L’employeur justifiant ainsi avoir satisfait à ses obligations en matière de formation, le jugement sera confirmé en ce qu’il a débouté la salariée de sa demande de requalification du CDD en CDI.
‘ sur la remise des bulletins de paie
Selon l’article L. 3242-1 du code du travail, la rémunération des salariés est mensuelle. L’article L. 3243-2 précise que lors du paiement du salaire, l’employeur remet au salarié un bulletin de paie.
Soutenant que la salariée a reçu les bulletins de paie des mois de février et mars 2017, l’employeur produit un unique bulletin établi pour la ‘période du 01/03/2017 au 31/03/2017″, mentionnant ‘absence maternité du 01/02/2017 au 28/02/2017″ et ‘période de pointage du 01/02/2017 au 31/03/2017″.
Cette réclamation n’est donc pas utilement contestée et le jugement sera infirmé sur ce point, sans qu’il soit nécessaire de prononcer une astreinte.
‘ sur la demande reconventionnelle
Au soutien de cette demande, l’employeur produit le bulletin de paie susvisé concernant les mois de février et mars 2017 et mentionnant un net à payer négatif de 652,65 euros, à l’exclusion du solde de tout compte et de tout autre élément probant.

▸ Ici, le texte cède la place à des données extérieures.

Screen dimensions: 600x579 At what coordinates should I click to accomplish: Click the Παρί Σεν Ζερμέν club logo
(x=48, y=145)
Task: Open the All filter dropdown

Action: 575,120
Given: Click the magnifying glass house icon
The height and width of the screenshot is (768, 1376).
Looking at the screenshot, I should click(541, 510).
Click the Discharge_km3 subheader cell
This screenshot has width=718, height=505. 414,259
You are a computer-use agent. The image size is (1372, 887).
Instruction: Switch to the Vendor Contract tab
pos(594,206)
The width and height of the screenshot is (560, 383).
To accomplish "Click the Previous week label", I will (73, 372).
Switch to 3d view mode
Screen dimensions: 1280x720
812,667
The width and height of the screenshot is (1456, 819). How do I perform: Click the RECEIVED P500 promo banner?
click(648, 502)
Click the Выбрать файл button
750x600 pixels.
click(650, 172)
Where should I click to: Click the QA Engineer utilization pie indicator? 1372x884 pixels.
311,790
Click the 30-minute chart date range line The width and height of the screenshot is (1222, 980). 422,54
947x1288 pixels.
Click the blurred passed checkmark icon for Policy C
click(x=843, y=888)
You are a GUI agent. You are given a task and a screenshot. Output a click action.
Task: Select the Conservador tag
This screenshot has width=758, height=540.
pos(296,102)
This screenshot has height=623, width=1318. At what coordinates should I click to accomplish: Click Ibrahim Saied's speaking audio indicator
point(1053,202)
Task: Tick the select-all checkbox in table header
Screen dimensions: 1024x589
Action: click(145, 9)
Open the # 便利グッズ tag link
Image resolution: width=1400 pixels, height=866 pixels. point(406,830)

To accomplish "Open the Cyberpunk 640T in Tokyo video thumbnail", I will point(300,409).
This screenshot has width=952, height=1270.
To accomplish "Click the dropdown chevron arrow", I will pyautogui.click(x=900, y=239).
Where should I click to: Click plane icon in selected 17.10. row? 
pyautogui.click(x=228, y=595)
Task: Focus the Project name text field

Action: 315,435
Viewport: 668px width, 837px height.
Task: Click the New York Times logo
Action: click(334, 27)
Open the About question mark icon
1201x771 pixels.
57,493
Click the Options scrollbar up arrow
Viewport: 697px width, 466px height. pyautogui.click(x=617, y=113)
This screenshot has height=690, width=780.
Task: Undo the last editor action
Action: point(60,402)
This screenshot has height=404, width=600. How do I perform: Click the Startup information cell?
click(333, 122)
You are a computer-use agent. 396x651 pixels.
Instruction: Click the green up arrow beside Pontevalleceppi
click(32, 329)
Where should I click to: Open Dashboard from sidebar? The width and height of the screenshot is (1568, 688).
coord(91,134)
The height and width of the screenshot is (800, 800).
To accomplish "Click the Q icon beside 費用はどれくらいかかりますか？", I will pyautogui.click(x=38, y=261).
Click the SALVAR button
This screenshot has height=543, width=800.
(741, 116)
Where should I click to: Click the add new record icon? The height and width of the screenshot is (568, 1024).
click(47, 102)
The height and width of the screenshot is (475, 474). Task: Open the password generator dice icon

Ce document non certifié ne présentant pas des garanties suffisantes, le jugement sera confirmé de ce chef.
PAR CES MOTIFS
La cour, statuant publiquement, contradictoirement, en matière prud’homale, par mise à disposition au greffe,
Confirme le jugement déféré, sauf en ce qu’il a débouté Mme [G] de sa demande de remise des deux derniers bulletins de paie et en ce qu’il l’a condamnée aux dépens,
Statuant à nouveau des chefs infirmés et y ajoutant,
Dit que l’employeur devra délivrer à la salariée les bulletins de paie des mois de févriers et mars 2017 dans le délai de deux mois à compter de la signification du présent arrêt,
Rejette les demandes au titre de l’article 700 du code de procédure civile en cause d’appel,
Laisse à chaque partie la charge de ses propres dépens de première instance et d’appel.
Arrêt signé par Monsieur ROUQUETTE-DUGARET, Président et par Madame BERGERAS, Greffier.